Directions:
Only the lines from the one with "Task: Click the B buy price 113.39 button" through the final line below belong in the answer, copied exactly and without pictures.

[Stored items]

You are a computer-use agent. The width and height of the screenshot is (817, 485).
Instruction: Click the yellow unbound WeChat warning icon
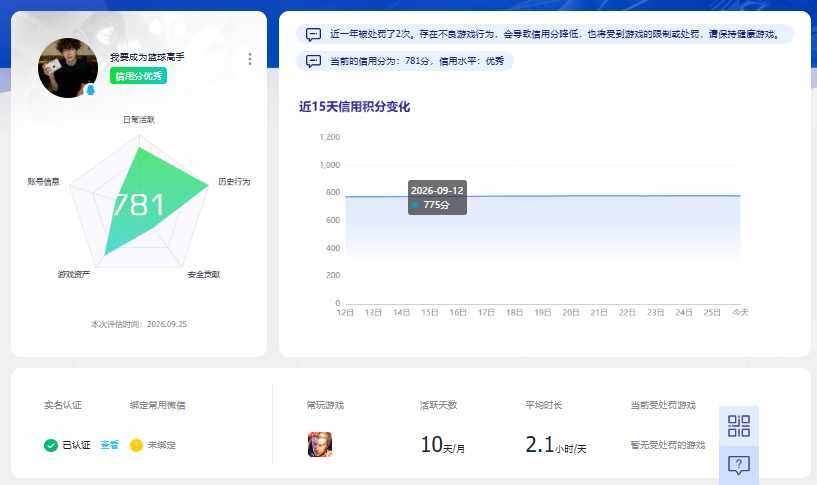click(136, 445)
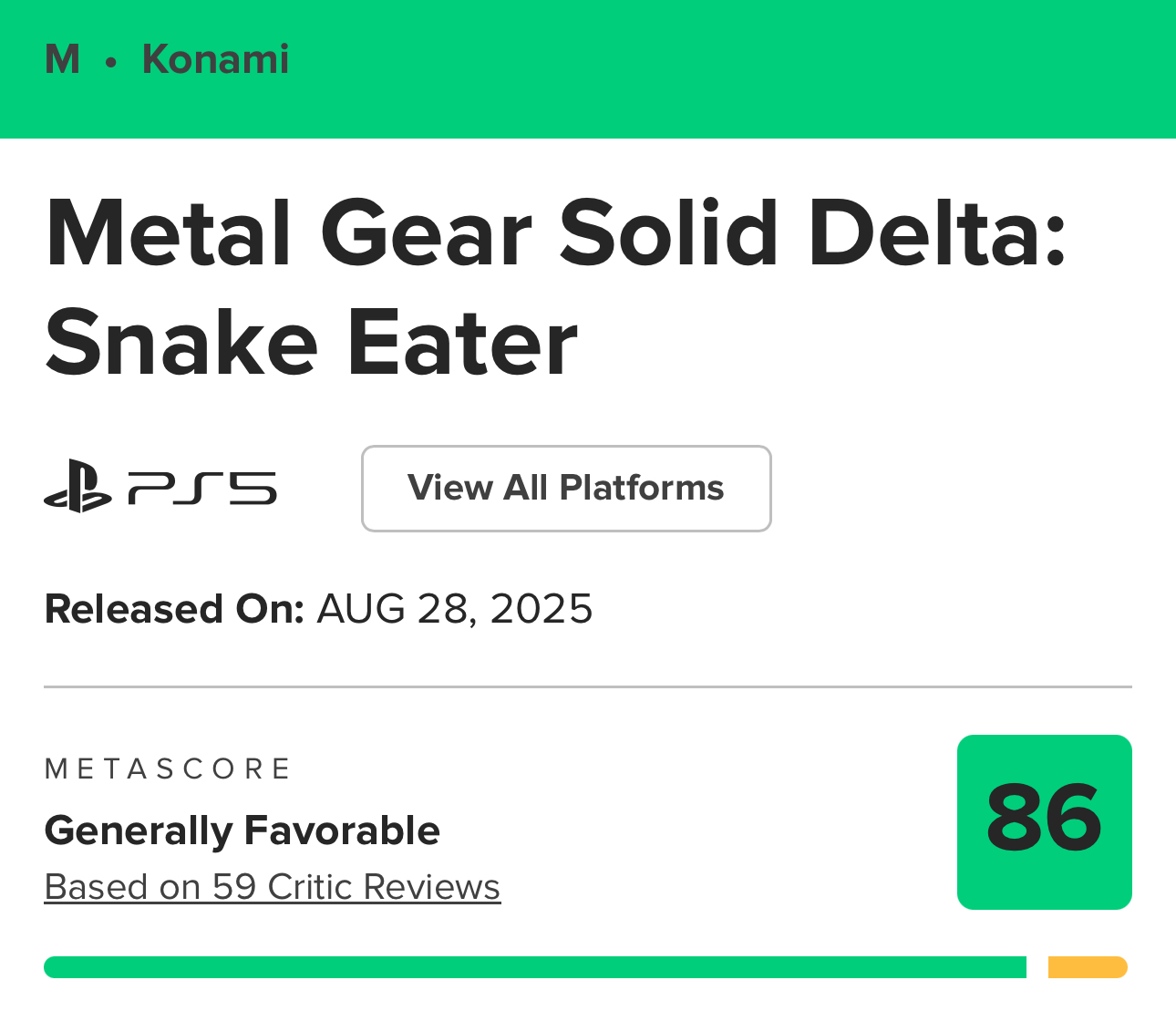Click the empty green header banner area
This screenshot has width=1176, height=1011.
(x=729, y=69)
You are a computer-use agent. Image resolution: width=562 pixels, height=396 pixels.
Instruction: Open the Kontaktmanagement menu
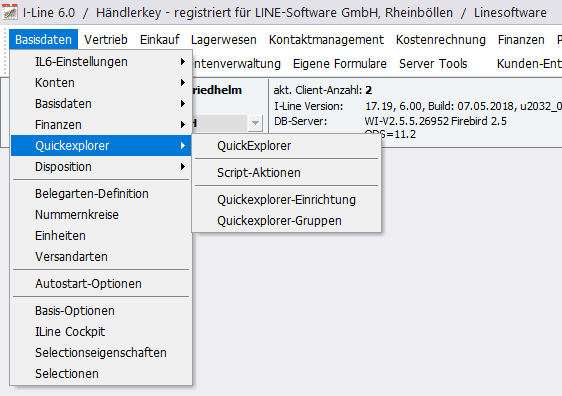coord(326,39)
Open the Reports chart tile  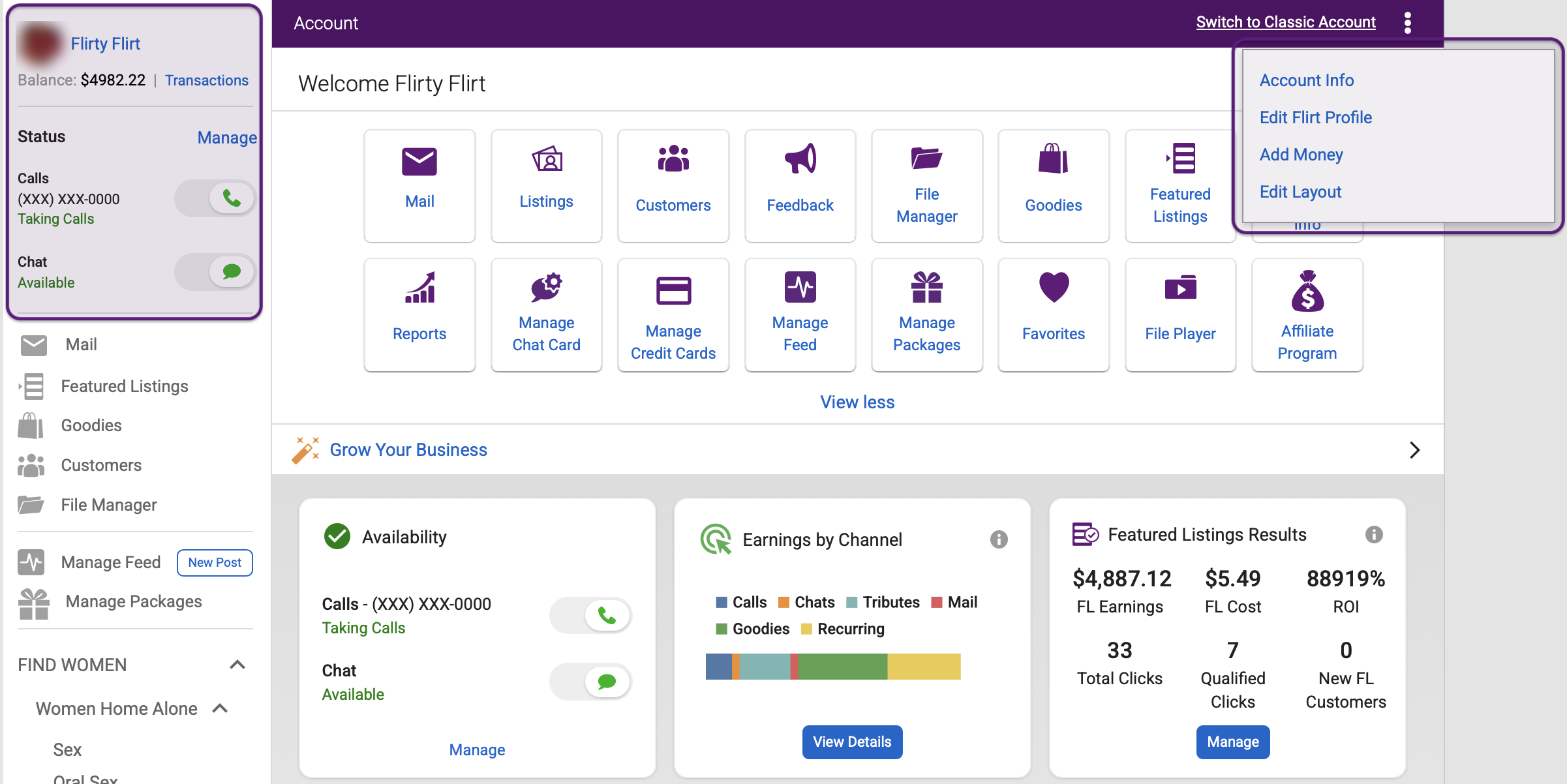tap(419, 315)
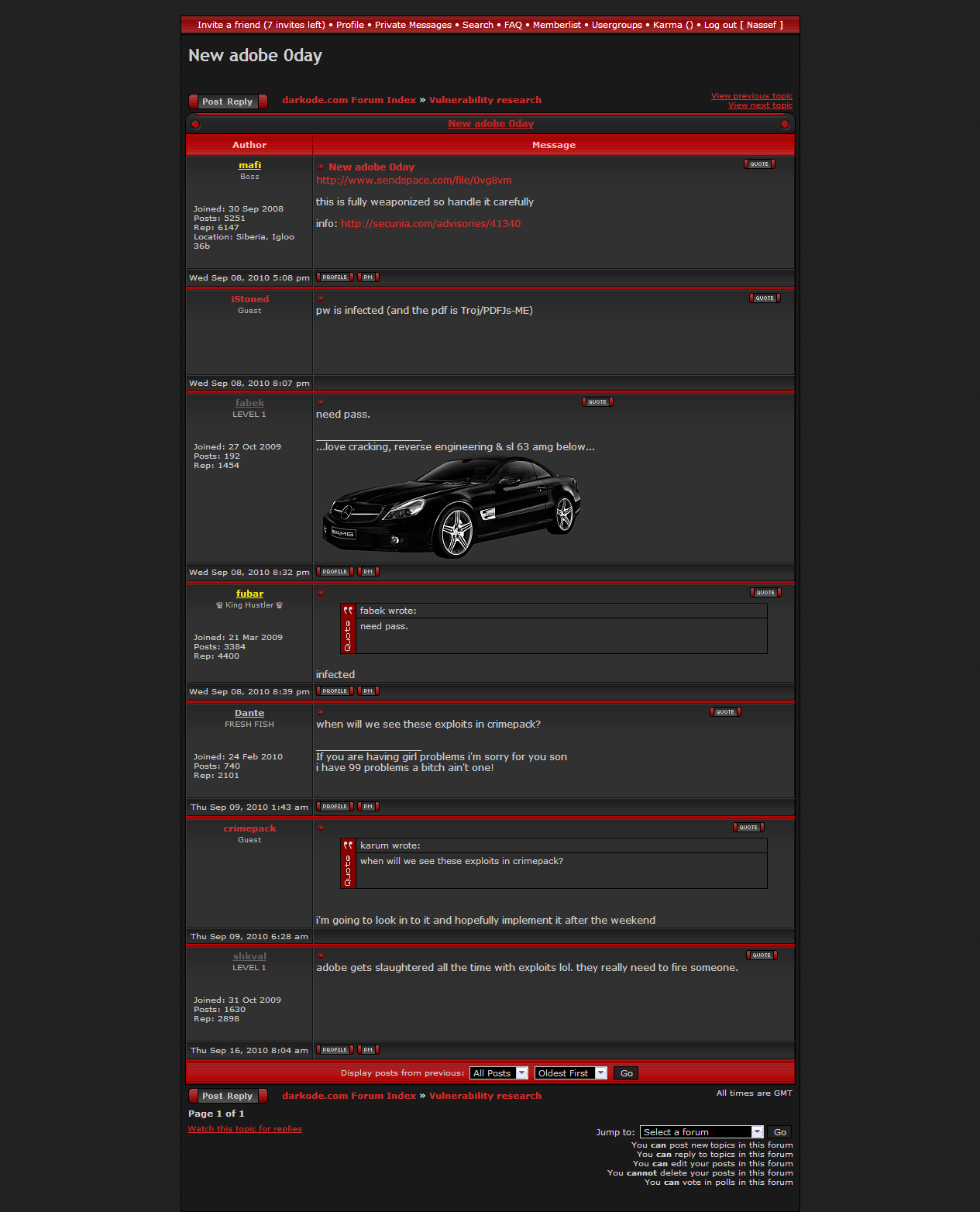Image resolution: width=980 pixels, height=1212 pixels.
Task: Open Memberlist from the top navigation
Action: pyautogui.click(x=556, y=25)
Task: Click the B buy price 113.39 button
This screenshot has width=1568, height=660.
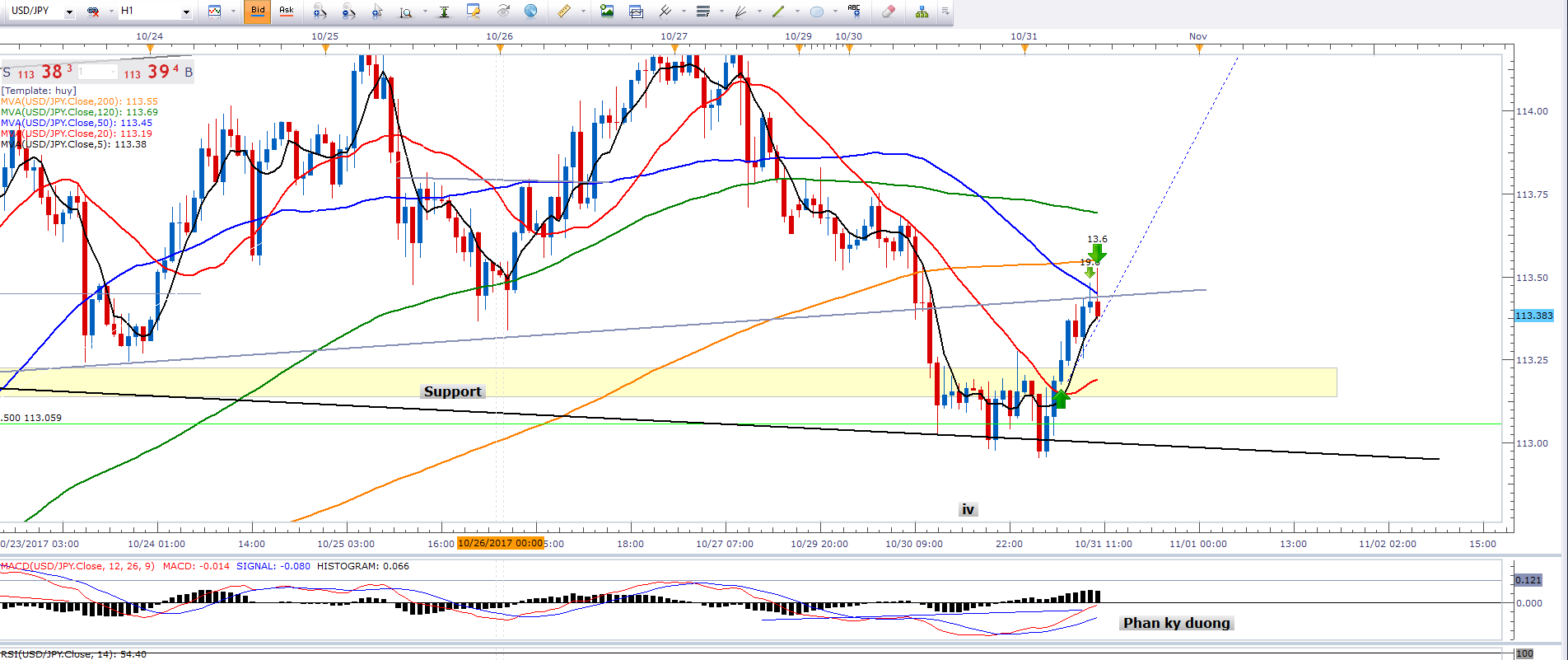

Exercise answer:
Task: Click the B buy price 113.39 button
This screenshot has width=1568, height=660.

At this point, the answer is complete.